I think this is the first time I’ve done one of these recaps that the Yankees actually lost, which means the relative weight of this post is a little higher than the others. The Yankees still have a commanding lead in the AL East, but with all five of their American League rivals in play on Sunday, someone is bound to make a move.
Tampa Bay Rays (43-36) vs. Toronto Blue Jays (44-36)
The latest chapter in the absolute dogfight that is the middle of the AL East went for the Rays, who rode Shane Baz’s six innings with one earned run to win their third straight over the Blue Jays.
Randy Arozarena and Harold Ramirez both had two-run home runs to pace the Rays offense, and Ji-Man Choi added a solo shot that would hold up as the game winner.
The vaunted top four of the Jays’ lineup reached base a total of nine times, but as Yankee fans can attest to, some bad at-bats by the boys lower in the order ended up dooming the Jays, who now hold onto third in the division by just a single game.
Baltimore Orioles (36-44) vs. Minnesota Twins (45-37)
I have no idea who Tyler Wells is, but the 6-foot-8 righty handled a strong Twins lineup, nearly matching Baz’s above line. The Twins managed just seven baserunners against nine strikeouts, a relatively futile performance as they dropped their series finale to the Orioles.
The entirety of Baltimore’s offense came on three solo shots, off the bats of Rougned Odor, Trey Mancini and Ryan Mountcastle, and all surrendered by starter Devin Smeltzer. Minnesota fell to just two games ahead of Cleveland and 4.5 up on the White Sox (13-4 victors over the Giants) in the AL Central.
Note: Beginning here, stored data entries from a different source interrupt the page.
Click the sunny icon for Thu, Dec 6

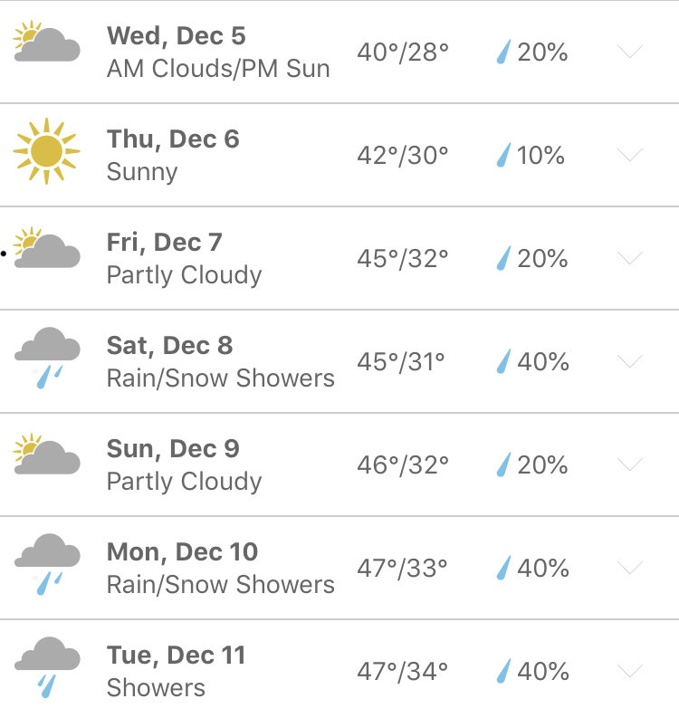click(47, 151)
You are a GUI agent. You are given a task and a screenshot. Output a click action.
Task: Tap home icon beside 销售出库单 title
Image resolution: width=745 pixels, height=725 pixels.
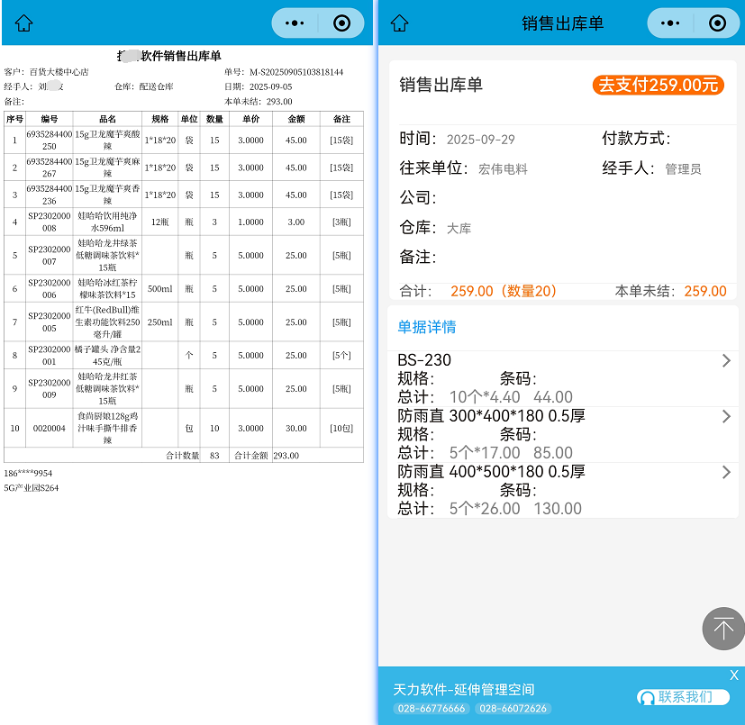tap(400, 23)
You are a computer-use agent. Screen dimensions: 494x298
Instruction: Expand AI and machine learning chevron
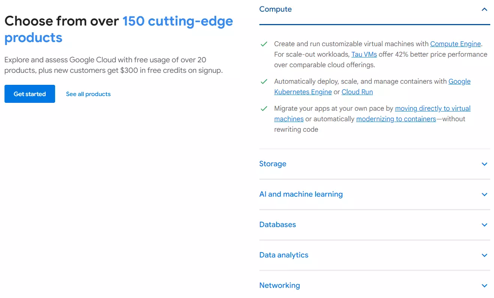point(484,194)
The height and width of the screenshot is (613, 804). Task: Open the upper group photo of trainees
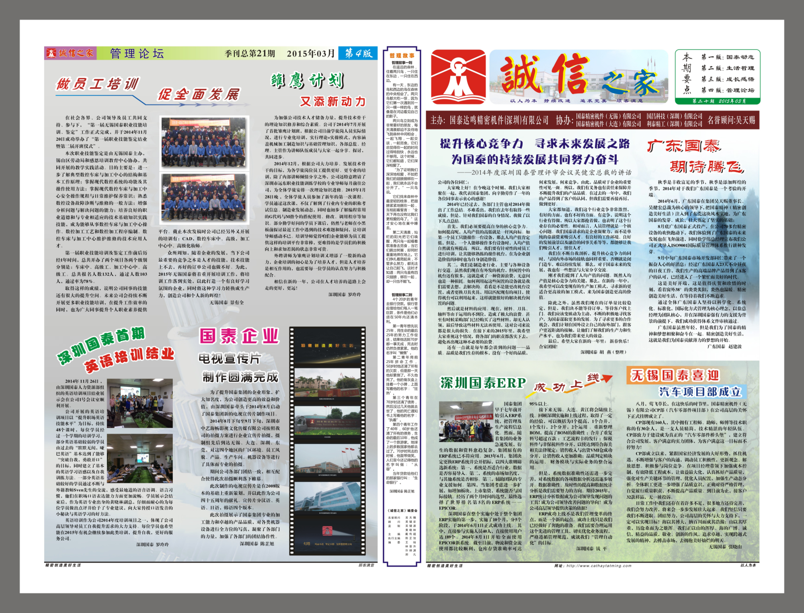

Los Angeles Angels (37-44) vs. Houston Astros (51-27)
This entire game comes down to one swing:
Framber Valdez was terrific — he struck out 13 batters, part of a franchise-record 20 overall Ks on the day — and the Mike Trout/Shohei Ohtani/Taylor Ward core of the lineup went just 2-11, but Jeremy Peña was really the story of the day.
Peña’s two home runs, including his second walk-off of the season, pushed his wRC+ to 132 and continued his seeming one-upmanship with Seattle’s Julio Rodríguez for AL Rookie of the Year. Perhaps more importantly, he’s had as good, if not better on the defensive end, a better season than Carlos Correa, which sort of justifies this gradual trend across baseball of teams being ok with letting their veteran free agents walk.
The Astros swept the Angels over the weekend, and a nightmare season for the boys down in Anaheim goes on and on.
Boston Red Sox (44-35) vs. Chicago Cubs (32-47)
Leave it to the Red Sox to be just about the only game left on a Sunday aside from the primetime affair. The Sox and Cubs played 11 innings at Wrigley, and it wasn’t really that exciting a game, with runs coming in only four frames, and even the eventual game-winner coming, not on a home run or booming double to the gap, but a throwing error to first where Manfred Man Bobby Dalbec and Christian Arroyo were able to scamper home.
So we have three teams trailing the Yankees in the AL East, separated by one single game with the Red Sox closest at 13.5 behind. With the Yankees off July 4th, they’ll have a day to see if these murky waters become even a tad more clear, with all three of the AL East hopefuls in action.